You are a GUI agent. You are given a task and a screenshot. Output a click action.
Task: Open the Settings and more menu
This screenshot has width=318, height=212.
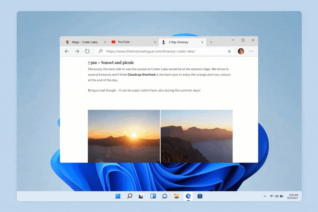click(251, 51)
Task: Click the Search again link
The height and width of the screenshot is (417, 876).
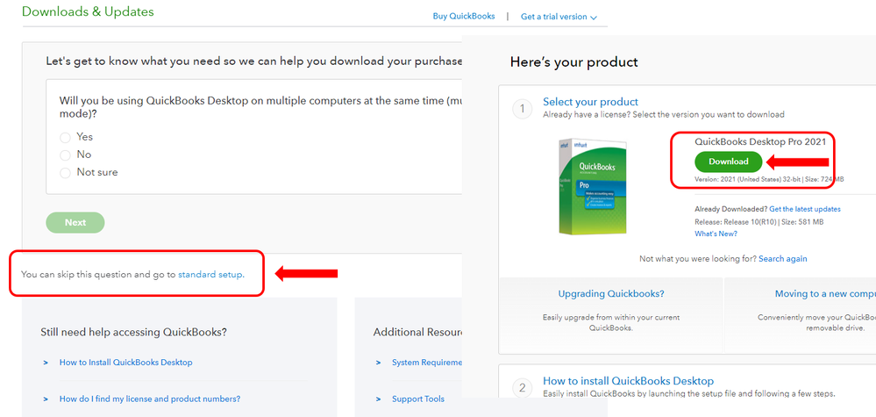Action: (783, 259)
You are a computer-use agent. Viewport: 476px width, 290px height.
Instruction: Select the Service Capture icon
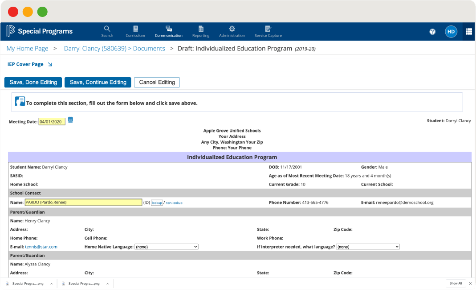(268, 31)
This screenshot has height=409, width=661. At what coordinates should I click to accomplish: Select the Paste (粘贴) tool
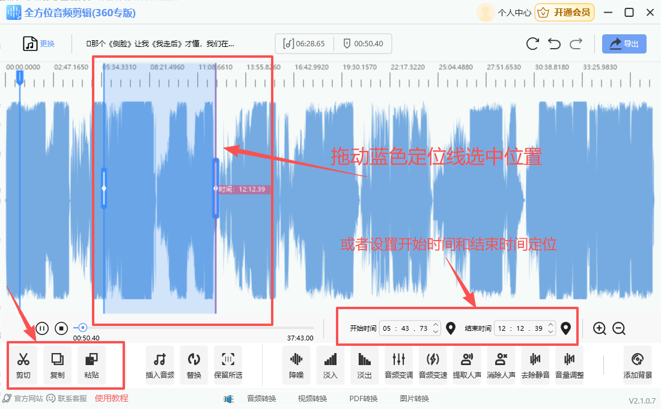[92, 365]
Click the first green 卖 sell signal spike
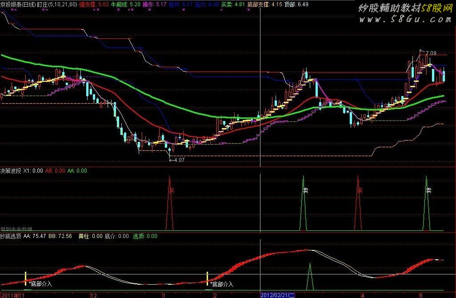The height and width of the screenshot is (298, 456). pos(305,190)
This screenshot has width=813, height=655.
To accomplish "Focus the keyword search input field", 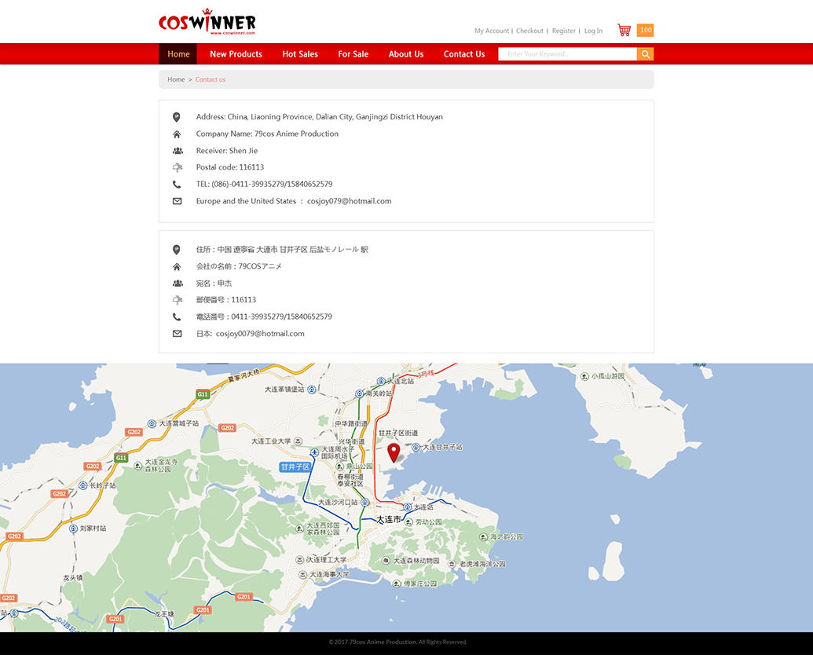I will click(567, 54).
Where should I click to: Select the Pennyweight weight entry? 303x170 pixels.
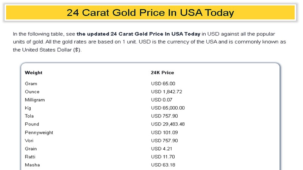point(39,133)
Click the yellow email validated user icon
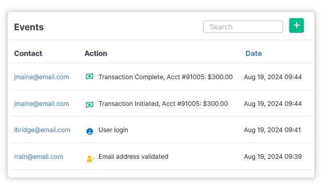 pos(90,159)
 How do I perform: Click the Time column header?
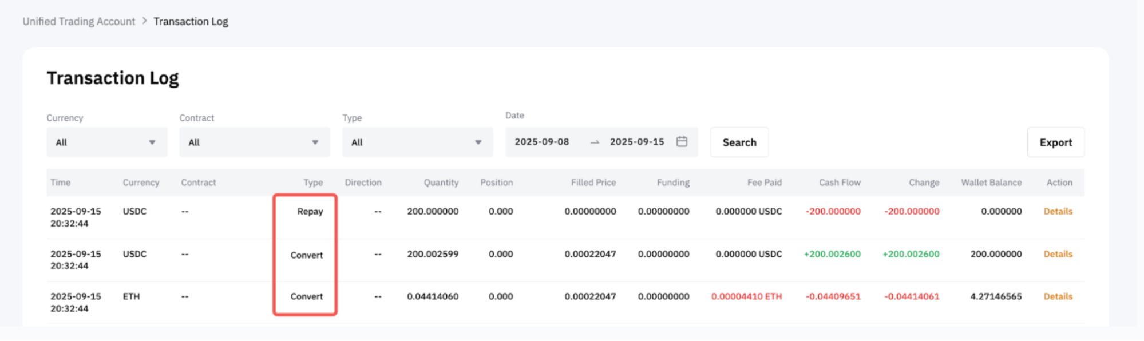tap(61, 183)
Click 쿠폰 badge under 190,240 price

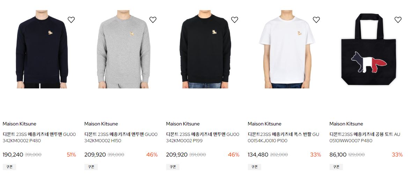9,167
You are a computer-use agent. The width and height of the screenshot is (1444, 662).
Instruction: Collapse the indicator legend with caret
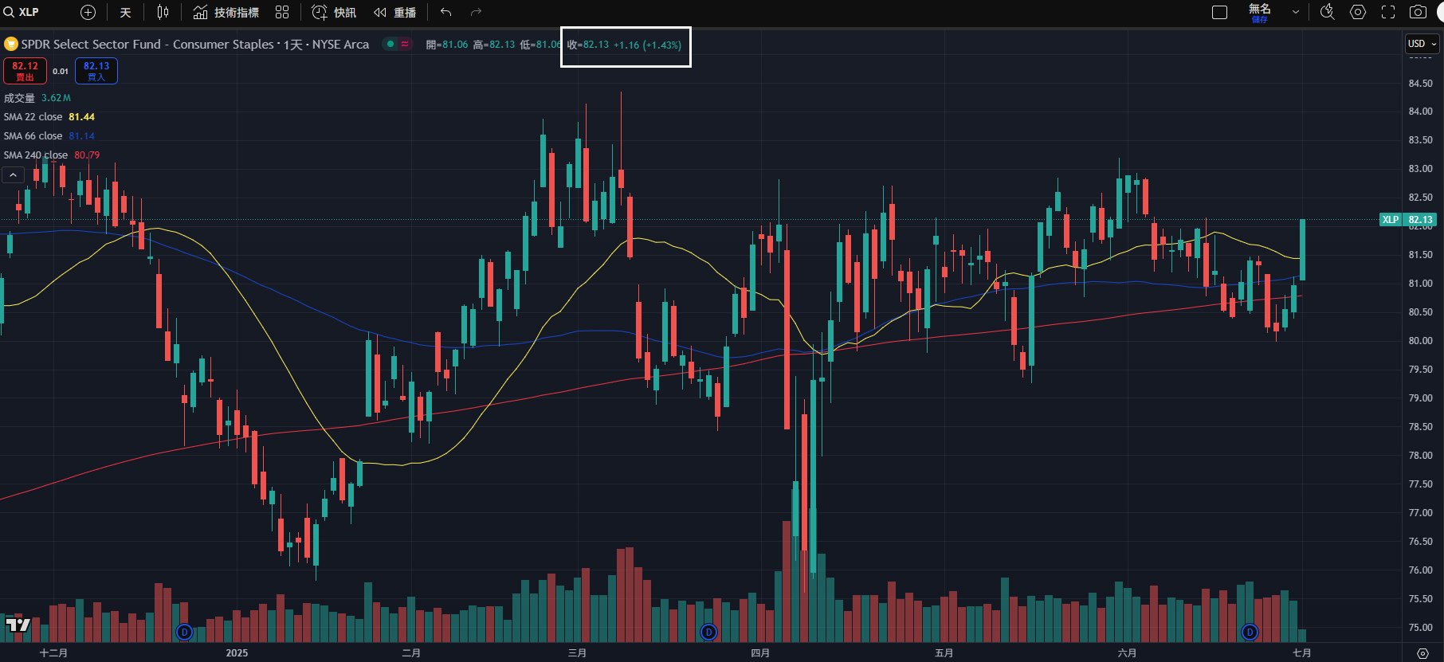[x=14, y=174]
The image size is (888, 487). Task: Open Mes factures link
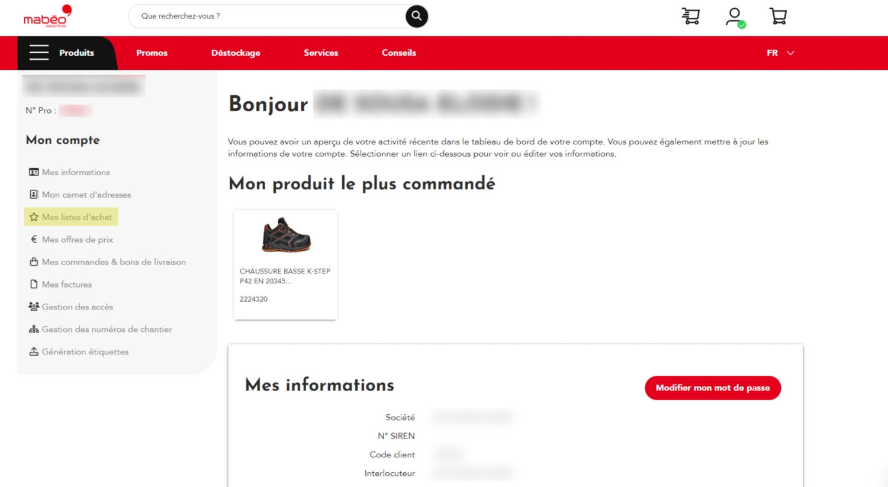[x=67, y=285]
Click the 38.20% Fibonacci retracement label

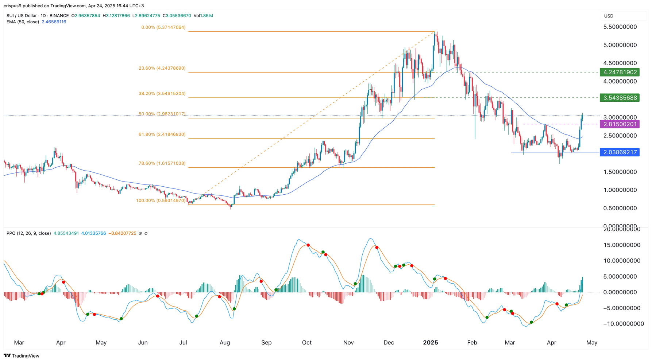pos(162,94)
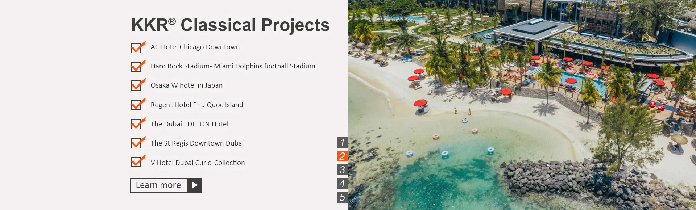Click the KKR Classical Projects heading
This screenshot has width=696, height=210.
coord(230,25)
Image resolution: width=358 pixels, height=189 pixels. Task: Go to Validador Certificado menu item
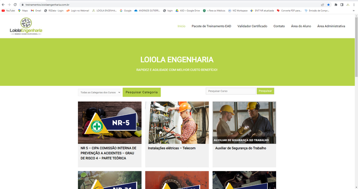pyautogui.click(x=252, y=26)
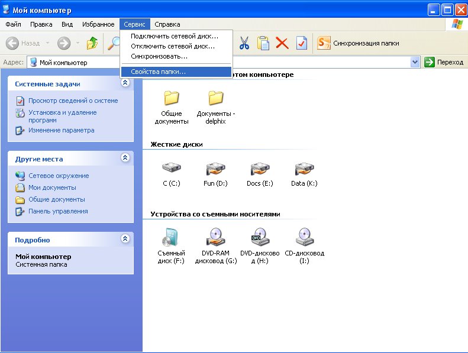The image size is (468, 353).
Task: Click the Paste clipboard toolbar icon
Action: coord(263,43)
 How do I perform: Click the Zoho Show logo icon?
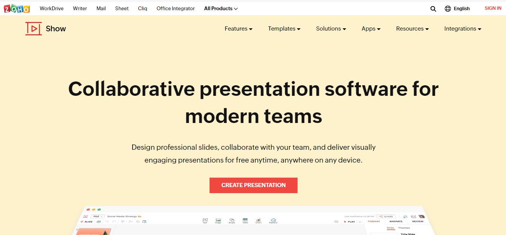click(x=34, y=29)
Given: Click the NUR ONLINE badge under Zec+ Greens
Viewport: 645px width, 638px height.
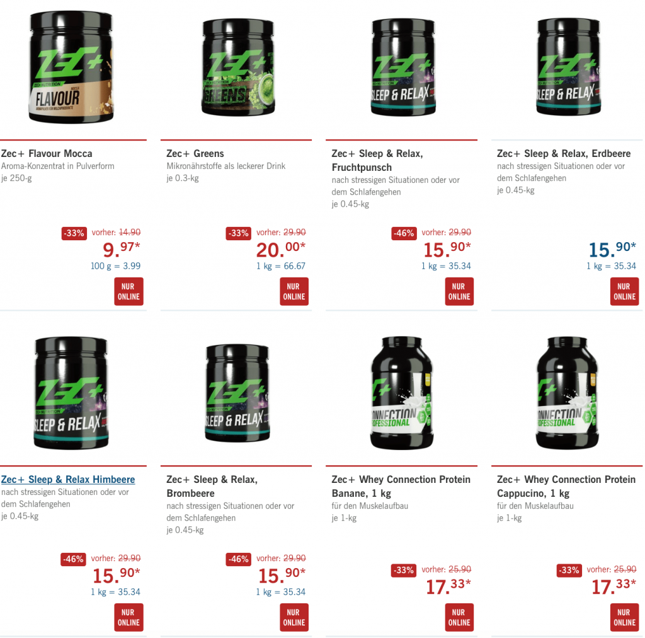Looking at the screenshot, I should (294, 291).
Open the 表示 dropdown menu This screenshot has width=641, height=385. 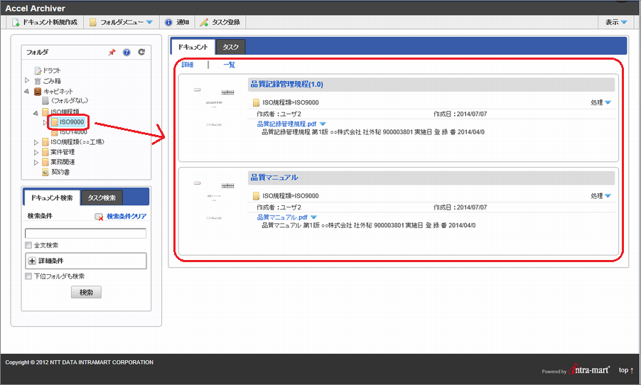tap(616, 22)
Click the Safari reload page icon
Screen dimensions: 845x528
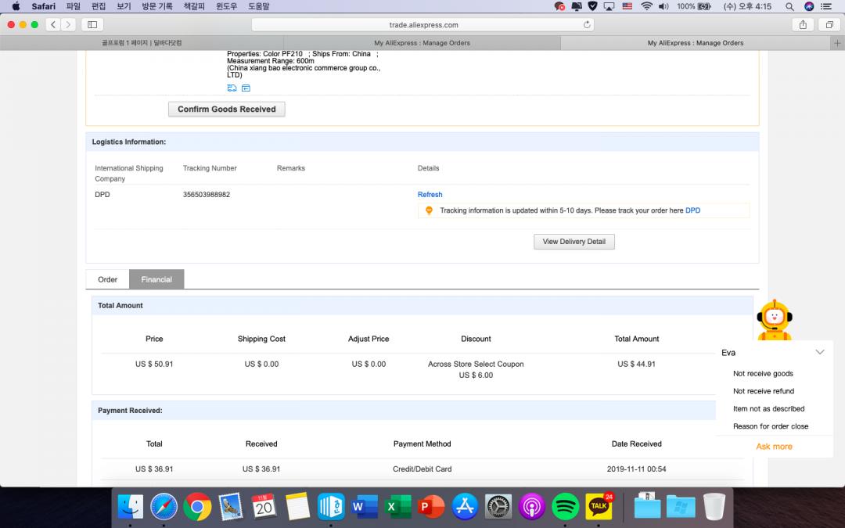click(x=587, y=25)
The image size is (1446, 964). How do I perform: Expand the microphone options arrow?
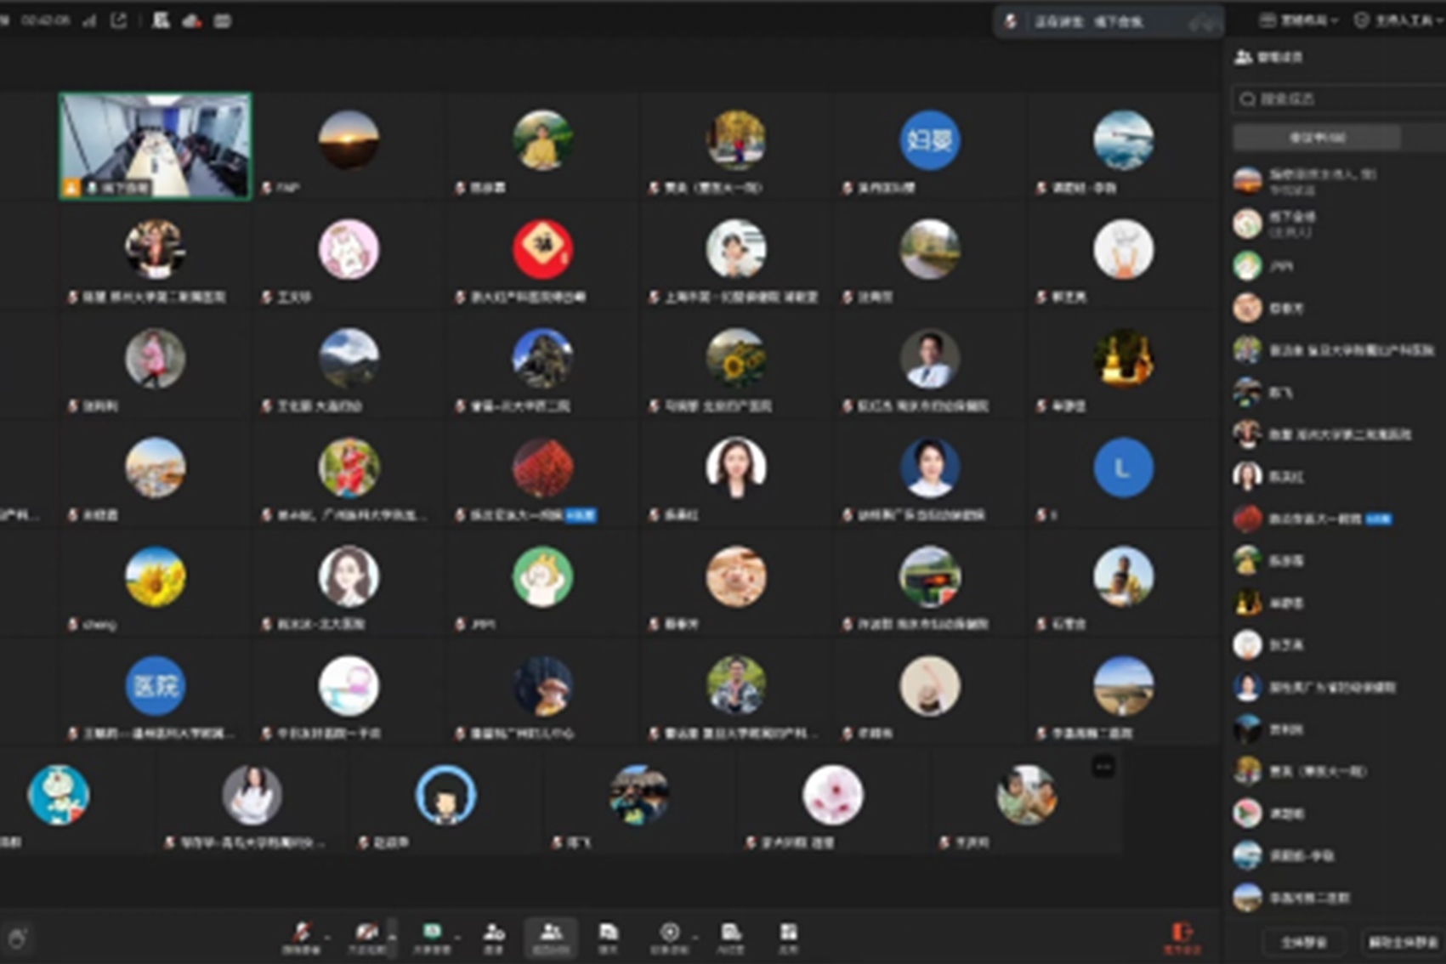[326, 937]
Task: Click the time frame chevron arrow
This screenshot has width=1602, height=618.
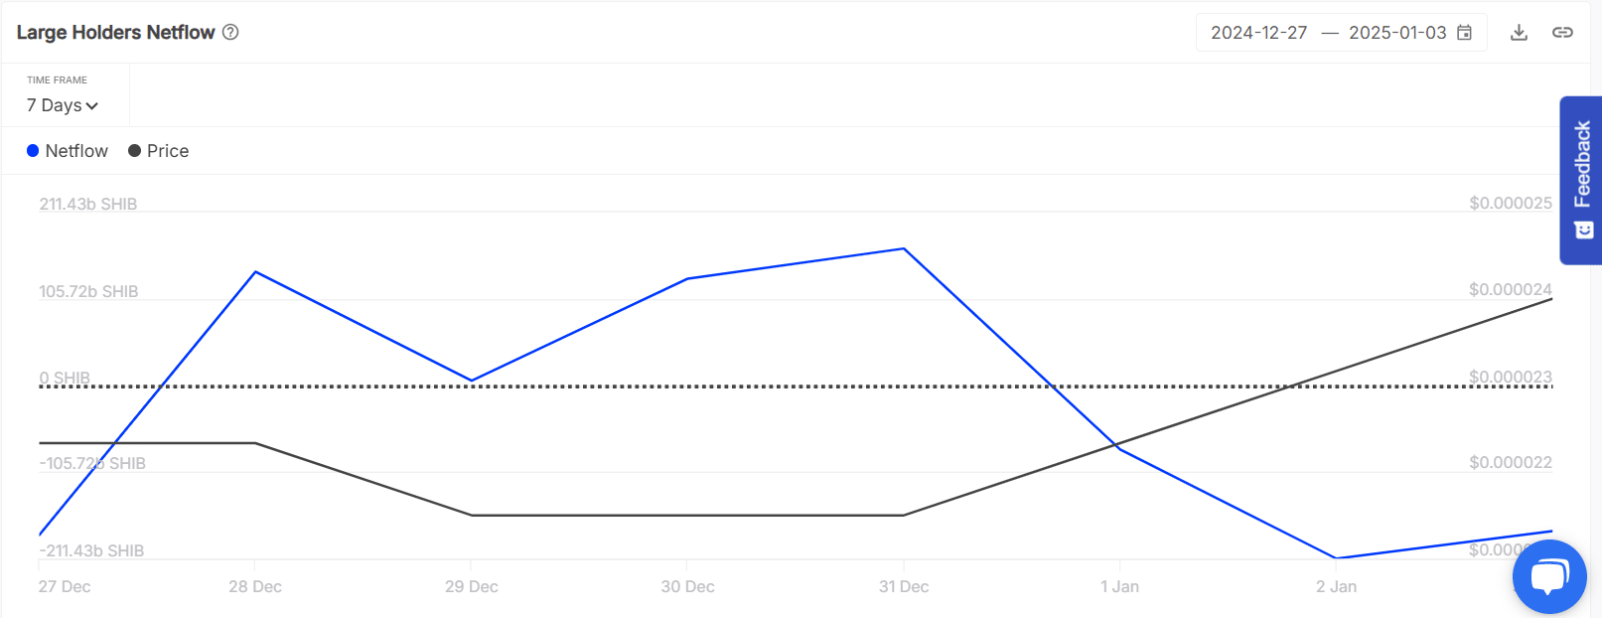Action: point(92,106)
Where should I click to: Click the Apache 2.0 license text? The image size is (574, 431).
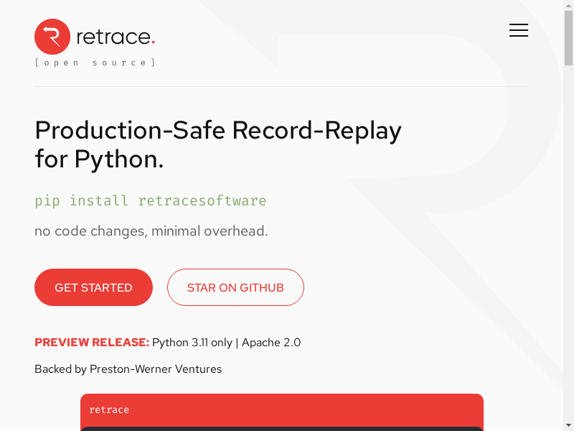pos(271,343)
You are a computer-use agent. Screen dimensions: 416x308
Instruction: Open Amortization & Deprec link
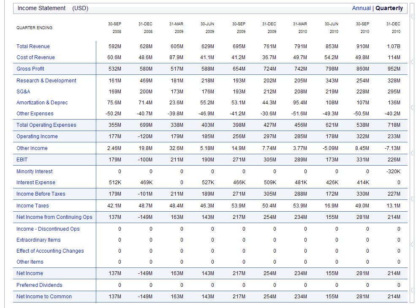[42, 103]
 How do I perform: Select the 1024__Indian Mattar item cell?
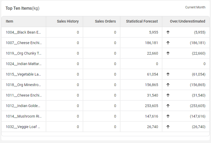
§
> [To do]:
Go through the entries and return each line where the word "agent" appears.

> [Answer to this exercise]:
You are a GUI agent. You are given a task and a screenshot. Output a click action.
You are a computer-use agent. Viewport: 476px width, 290px height.
You are a computer-use agent. The width and height of the screenshot is (1444, 662).
You are a computer-use agent. Screen dimensions: 416x308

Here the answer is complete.